An innovative look at an old problem: Led by postdoctoral fellow Laurel Legenza, researchers at UW–Madison’s School of Pharmacy and State Cartographer’s Office worked with colleagues from three Wisconsin health systems to combine antibiotic resistance data from different locations throughout the state to gauge the effectiveness of a pair of common antibiotic treatments for Escherichia coli infections.
The combination of data allowed the team to identify neighborhood-level patterns in how well the antibiotics treated E. coli. They found meaningful differences between census block groups in the pathogen’s susceptibility to the two antibiotic treatments. Census block groups are a smaller unit within census tracts, each home to around 600 to 3,000 people.
The study, recently published in the journal Scientific Reports, is an innovative approach to the longstanding health care practice of tracking antibiotic resistance.

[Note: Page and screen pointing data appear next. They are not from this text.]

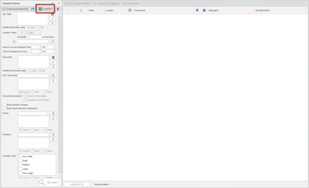Click into the Postcode text field
The width and height of the screenshot is (309, 188).
tap(34, 37)
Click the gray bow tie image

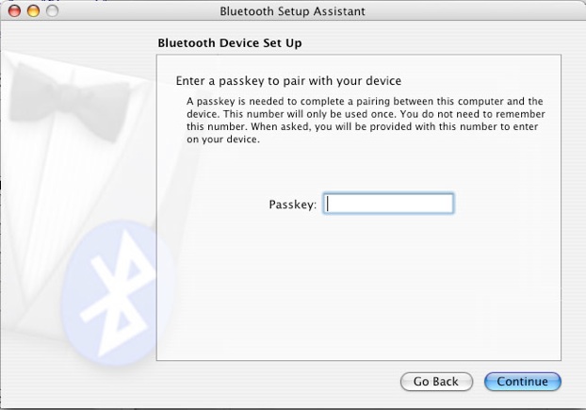point(70,101)
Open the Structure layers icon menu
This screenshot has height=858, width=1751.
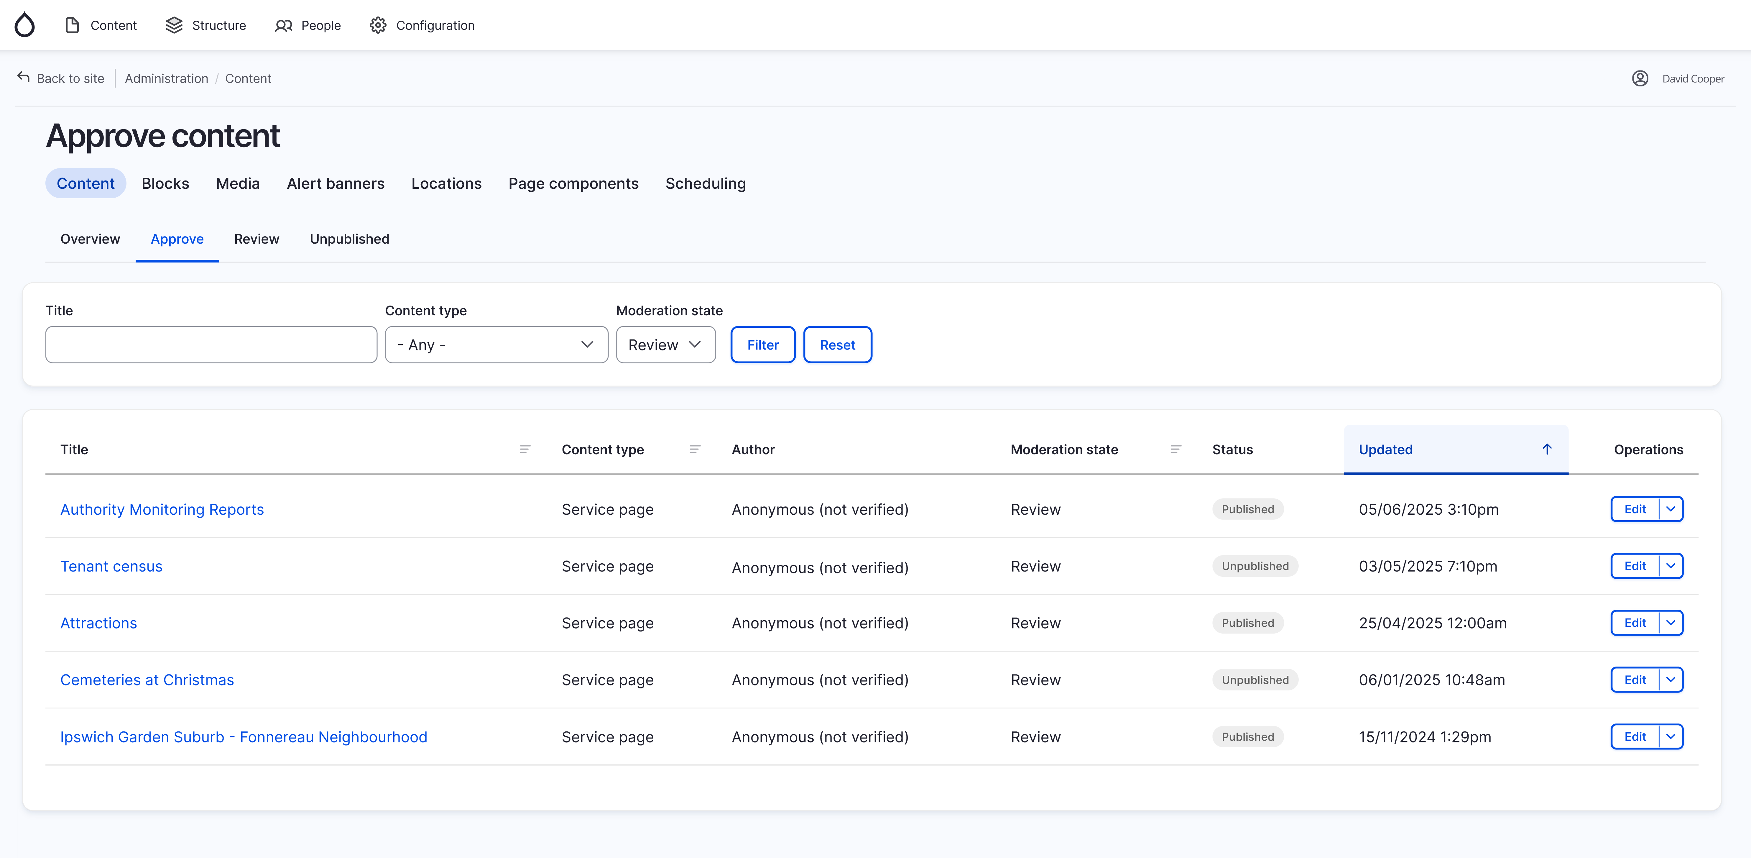click(174, 25)
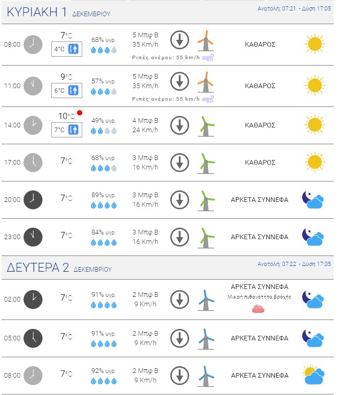
Task: Click the ΚΑΘΑΡΟΣ label at 11:00
Action: coord(260,86)
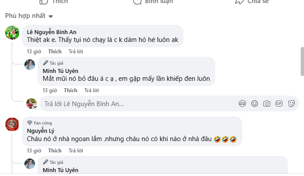
Task: Reply to Lê Nguyễn Bình An's comment
Action: pos(76,52)
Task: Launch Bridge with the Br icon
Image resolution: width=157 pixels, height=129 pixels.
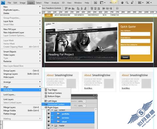Action: [x=95, y=3]
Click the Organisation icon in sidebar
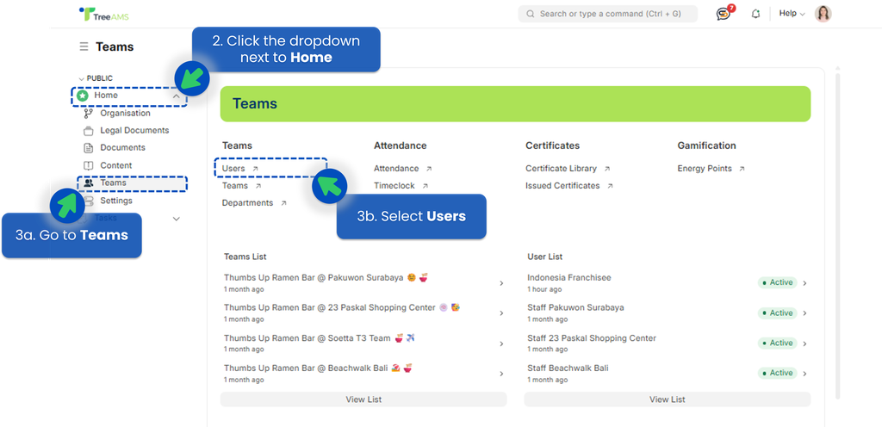The image size is (882, 427). 88,114
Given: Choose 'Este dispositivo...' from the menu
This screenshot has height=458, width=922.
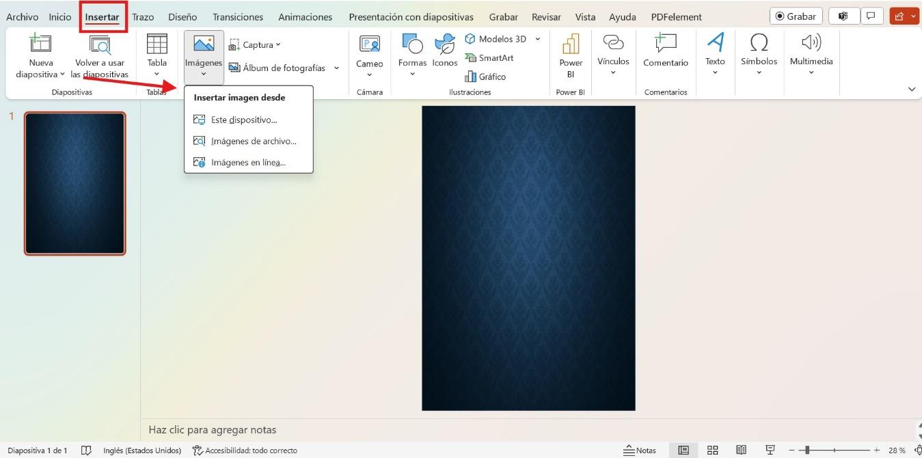Looking at the screenshot, I should 243,119.
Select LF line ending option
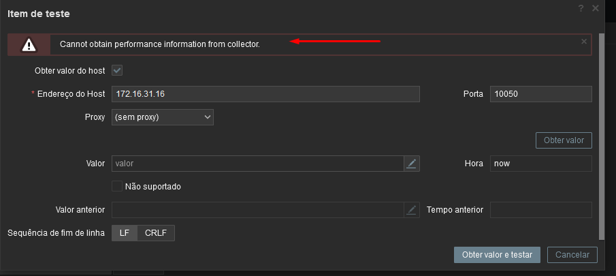This screenshot has height=276, width=616. (125, 233)
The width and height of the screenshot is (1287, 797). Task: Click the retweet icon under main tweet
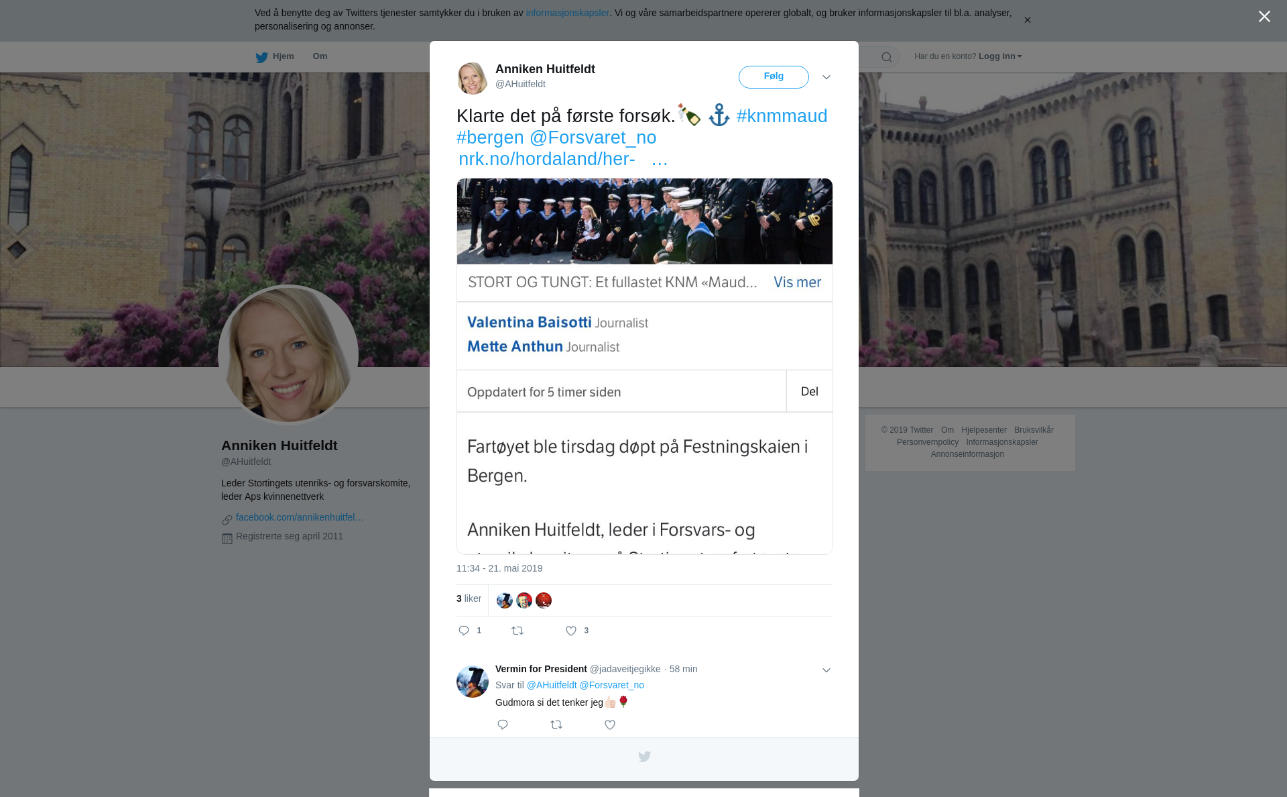[517, 631]
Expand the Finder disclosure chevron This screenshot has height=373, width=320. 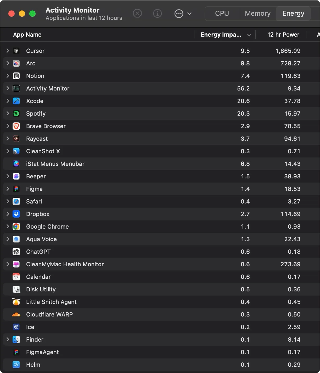coord(8,339)
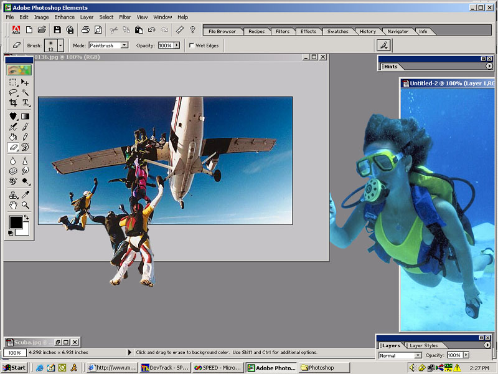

“Antibiotic resistance stats are not new, but usually they’re done at a health system level,” says Legenza. “Some large health systems may track resistance at the ICU level and compare it to the general hospital, but the data is not well understood at a community level. We took all that data and looked at where these patients live.”
What’s the big deal? Mapping variations in antibiotic resistance could help patients receive better informed treatment decisions from their health care providers, Legenza says. For instance, resistance maps could reveal neighborhoods where E. coli infections are easily treated with antibiotics with fewer side effects.
The study offers a proof-of-concept that such granular resistance mapping is possible. The research team is already planning more mapping studies and investigations into socio-economic and environmental factors that may play a role in variations.